■ WHAT TO PRODUCE ■
Output every line of the data below as a numbered list, skipping any blank lines and leaving the pictures out.

* Begin DATASET CONTENT *

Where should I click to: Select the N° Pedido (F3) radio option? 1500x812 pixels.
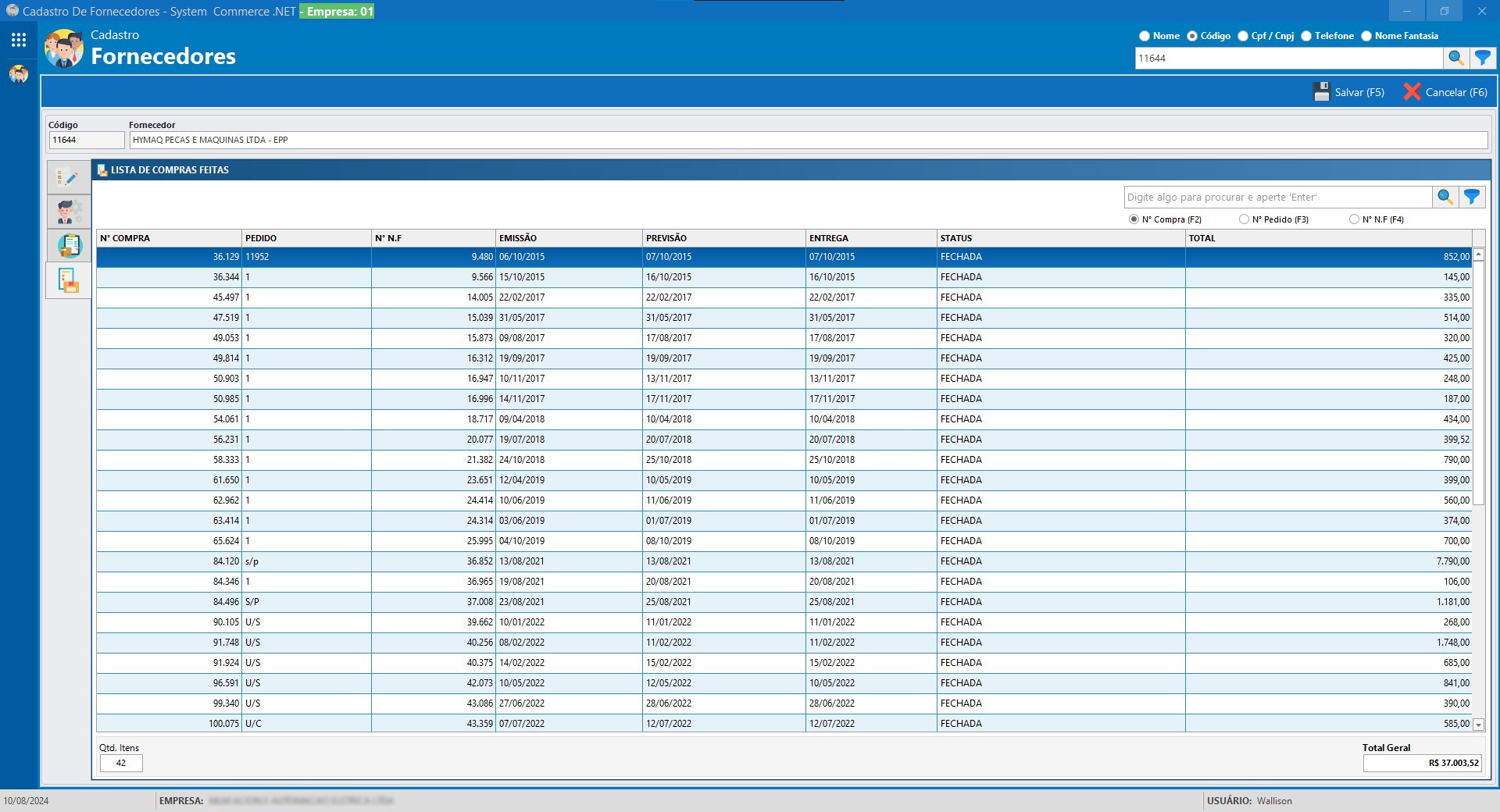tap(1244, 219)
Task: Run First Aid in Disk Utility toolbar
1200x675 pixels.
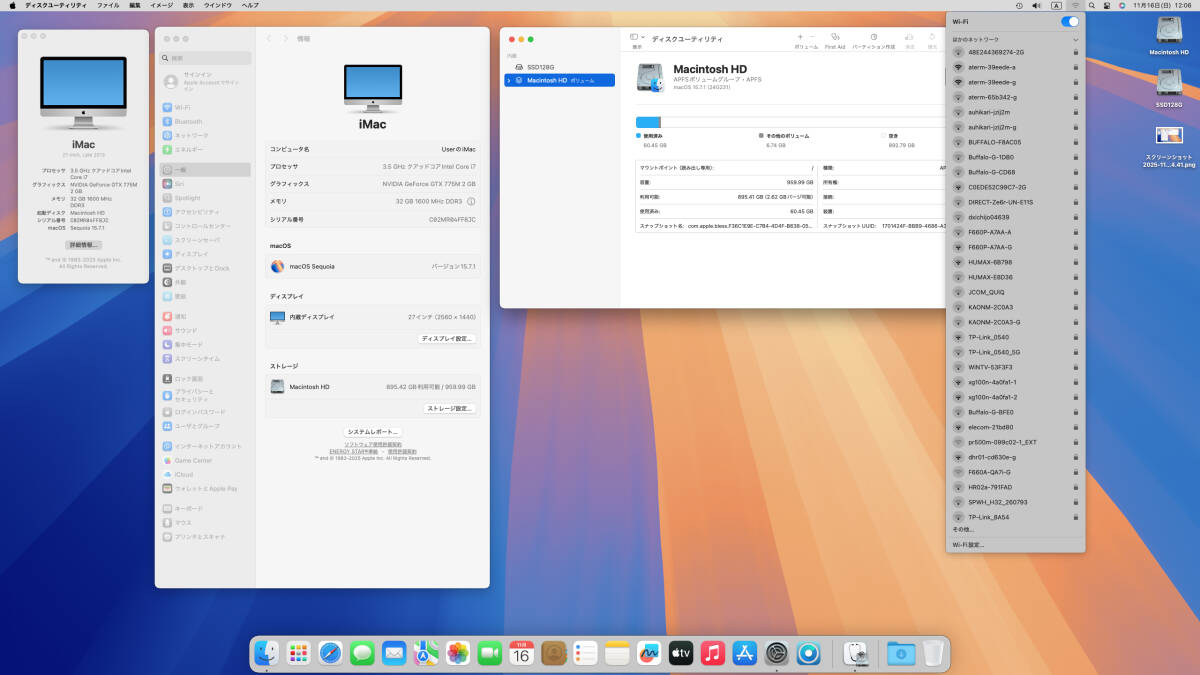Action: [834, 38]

* End DATASET CONTENT *

■ FULL ANSWER ■
1. Where should I click to: Select the N° Pedido (F3) radio option? 1500x812 pixels.
2. tap(1244, 219)
3. Task: Run First Aid in Disk Utility toolbar
4. 1200x675 pixels.
5. Action: [834, 38]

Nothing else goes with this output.